PyTorch’s internals are unusually approachable for a system this load-bearing — the C++ source is readable, the dispatcher is introspectable, and the FX graph is a real Python object you can print. Spending a day reading them once pays back across every , , and debugging session for the rest of a career.

Go further

What's the dispatcher and why does it matter?

The dispatcher is the C++ machinery that turns a + b into the correct kernel call. When you write a + b, PyTorch consults a table keyed on the (op, dtype, device, layout, autograd-mode) tuple and picks the kernel — fp16 CUDA add, int8 CPU add, sparse-tensor add, autograd-enabled wrapper, etc. The dispatcher is also where autograd hooks itself in: there's a separate dispatch key for Autograd that, when set, wraps the kernel call in tape-recording machinery before delegating to the actual backend. Custom ops, vmap, functorch transforms, and meta tensors all extend the dispatcher with new keys. If you understand the dispatch table, you can read the stack trace of any PyTorch op and predict exactly which kernel ran.

What does torch.compile actually do?

torch.compile replaces eager-mode op-by-op execution with graph-capture-then-optimize. TorchDynamo intercepts Python bytecode at function-call boundaries and traces through the function, building an FX graph of the tensor operations while specializing on shapes and Python control flow.

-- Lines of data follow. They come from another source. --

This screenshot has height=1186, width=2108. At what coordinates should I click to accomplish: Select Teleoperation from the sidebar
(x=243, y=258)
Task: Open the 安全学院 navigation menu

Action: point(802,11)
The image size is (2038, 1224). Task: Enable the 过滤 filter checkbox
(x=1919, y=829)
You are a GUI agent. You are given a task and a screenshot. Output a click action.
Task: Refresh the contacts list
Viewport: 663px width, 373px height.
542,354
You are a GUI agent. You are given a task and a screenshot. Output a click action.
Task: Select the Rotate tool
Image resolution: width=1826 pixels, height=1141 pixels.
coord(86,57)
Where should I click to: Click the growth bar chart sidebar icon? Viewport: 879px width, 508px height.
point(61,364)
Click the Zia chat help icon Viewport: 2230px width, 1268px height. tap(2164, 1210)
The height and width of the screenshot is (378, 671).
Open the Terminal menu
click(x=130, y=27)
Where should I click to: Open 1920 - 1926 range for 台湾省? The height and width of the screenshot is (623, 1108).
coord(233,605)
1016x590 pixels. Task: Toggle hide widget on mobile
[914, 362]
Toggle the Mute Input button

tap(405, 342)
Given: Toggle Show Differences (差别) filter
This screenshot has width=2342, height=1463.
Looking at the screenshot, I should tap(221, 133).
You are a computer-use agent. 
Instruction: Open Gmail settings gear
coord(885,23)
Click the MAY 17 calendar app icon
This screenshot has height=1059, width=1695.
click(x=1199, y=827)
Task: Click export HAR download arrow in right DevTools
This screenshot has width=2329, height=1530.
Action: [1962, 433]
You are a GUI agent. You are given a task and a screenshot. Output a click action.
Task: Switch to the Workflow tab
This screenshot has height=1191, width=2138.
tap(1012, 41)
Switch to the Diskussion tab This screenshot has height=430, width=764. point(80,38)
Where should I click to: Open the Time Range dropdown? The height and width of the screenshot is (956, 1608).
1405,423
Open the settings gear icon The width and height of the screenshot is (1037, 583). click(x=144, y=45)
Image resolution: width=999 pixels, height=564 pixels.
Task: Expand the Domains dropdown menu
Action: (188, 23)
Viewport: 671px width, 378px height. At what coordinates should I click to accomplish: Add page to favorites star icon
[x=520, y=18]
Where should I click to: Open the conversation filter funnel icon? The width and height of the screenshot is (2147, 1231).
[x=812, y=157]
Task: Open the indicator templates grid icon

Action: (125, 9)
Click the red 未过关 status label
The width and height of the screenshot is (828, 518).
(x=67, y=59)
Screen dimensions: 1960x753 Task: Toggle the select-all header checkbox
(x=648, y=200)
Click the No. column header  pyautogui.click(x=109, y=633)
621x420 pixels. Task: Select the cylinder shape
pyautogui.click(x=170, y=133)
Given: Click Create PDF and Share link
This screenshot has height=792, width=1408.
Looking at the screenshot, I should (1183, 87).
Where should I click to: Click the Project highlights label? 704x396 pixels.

That FX graph is handed to a backend — by default Inductor — which lowers it to Triton kernels (for GPU) or C++ kernels (for CPU), fusing pointwise ops, scheduling reductions, and inserting memory-layout transforms. The first call is slow (compilation); subsequent calls with the same shape signatures hit the cached kernel and run 30-100% faster than eager. The trade is debug-friendliness — you lose the per-op stack trace and gain a graph that's harder to introspect.

How does autograd's tape work in practice?

During the forward pass, every op on a tensor with requires_grad=True appends a node to the autograd graph: the node holds a reference to the inputs (or the saved subset needed for the backward) and a function that computes the gradient with respect to each input. The graph is dynamic — it's rebuilt every forward pass — which is what enables data-dependent control flow without a graph compiler. Calling .backward() traverses the graph in reverse topological order, calls each node's gradient function, and accumulates gradients into the leaf .grad attributes. Memory-wise, the saved tensors dominate: every intermediate that's needed for the backward stays alive until backward completes, which is why activations are the dominant memory cost during training and why gradient checkpointing is so useful.